India UPI AI growth is the central bet Dilip Asbe is placing on the next phase of the country’s digital payments story, with the head of the National Payments Corporation of India (NPCI) arguing that artificial intelligence will be the mechanism that carries the Unified Payments Interface from 750 million daily transactions to beyond one billion.
Asbe, who serves as NPCI’s managing director and chief executive, made the case during an interview at Mumbai Tech Week 2026. He identified three areas where AI would carry the most weight: reaching new users, detecting fraud and money mules, and extending credit to merchants and consumers who have accumulated digital transaction histories but lack formal credit records.
‘AI will be used very effectively when we look at the next wave of UPI, and that includes all aspects, including reaching new users. We must use AI effectively to protect our current citizens, to find fraud, and to find mules. AI must also be used to provide credit to all the users and merchants who have digital footprints,’ Asbe said. He added: ‘We must use AI to look at the voice and multilingual solutions to make onboarding simpler.’
Voice, Language Models, and the India UPI AI Growth Opportunity
Voice as an interface has attracted considerable interest across India’s technology sector, though Asbe is measured about its readiness. NPCI launched a voice assistant-based interactive system in 2023, and adoption has been slow. Asbe’s view is that accuracy in voice models needs to improve before the technology becomes a meaningful onboarding channel, but that the right use case could make it a critical component of the payments ecosystem.

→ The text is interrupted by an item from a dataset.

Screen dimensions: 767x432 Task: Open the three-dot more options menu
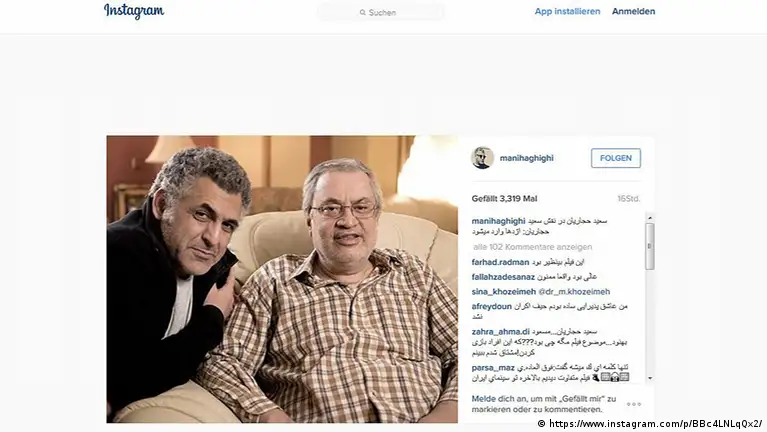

His more immediate enthusiasm is for small language models built on financial data. ‘We believe that the models will differentiate from each other based on the data sets that are made available to them,’ he said. ‘We have a very rich data set in our ecosystem. I think there is a big opportunity for Indian companies (the banks, FinTechs, and the ecosystem) to create small language models which are sharp, specific, and as deterministic as possible.’
NPCI has already moved in this direction. The organisation launched a model called FIMI to handle user disputes, and Asbe says it is now serving over a million users to cancel mandates and resolve issues, with usage scaling quickly.
On agentic commerce, where AI agents carry out financial transactions on behalf of users, Asbe’s position is that India can adopt these capabilities provided the regulatory framework is built first. He argued that user consent and instructions given to an agent need to be fully auditable, so that if something goes wrong, the system can trace exactly what authority the agent was given. NPCI has shown demos of agentic payments alongside Razorpay, though a broader rollout has not followed.
Market Concentration and the Approaching Cap Deadline
The competitive structure of UPI remains the policy question that shadows all of this. As of November 2024, PhonePe held a 47.8% share of UPI payments and Google Pay accounted for 37%, according to regulatory data cited by Electronic Payments International. Together, the two platforms command well over 80% of the market.
NPCI first proposed a 30% market share cap for any single UPI app in November 2020. The December 31, 2026 deadline is the second time the organisation has extended the timeline, with the first extension also adding two years, according to Business Standard. Alongside that extension, NPCI lifted the phased user-onboarding cap that had restricted WhatsApp Pay, allowing the Meta-owned platform to offer UPI services to its entire user base in India, as reported by The Startup Spectrum.
Asbe’s diagnosis of concentration risk is structural rather than regulatory. He told the Mumbai Tech Week audience that PhonePe and Google have each poured significant capital into their apps to reach their current positions, and that newer entrants will only invest heavily when a viable commercial model exists within the UPI ecosystem. ‘The moment we see the commercial model being available to the ecosystem, I believe newer players will start investing very heavily,’ he said.
NPCI spun off its own BHIM UPI app in 2024 to make it more competitive. Transaction volumes have grown since, but its overall market share sits at around 1%. Asbe said NPCI is not targeting a specific share for BHIM. The goal is to position it as a sovereign and secure alternative, rather than to win a commercial race.
The cap’s December 2026 deadline arrives against that backdrop: two dominant platforms with entrenched positions, a third player with regulatory backing but thin market share, and a WhatsApp Pay now free to scale. Whether the cap actually forces a redistribution, or gets deferred a third time, is the question that will shape the competitive landscape well into the next decade.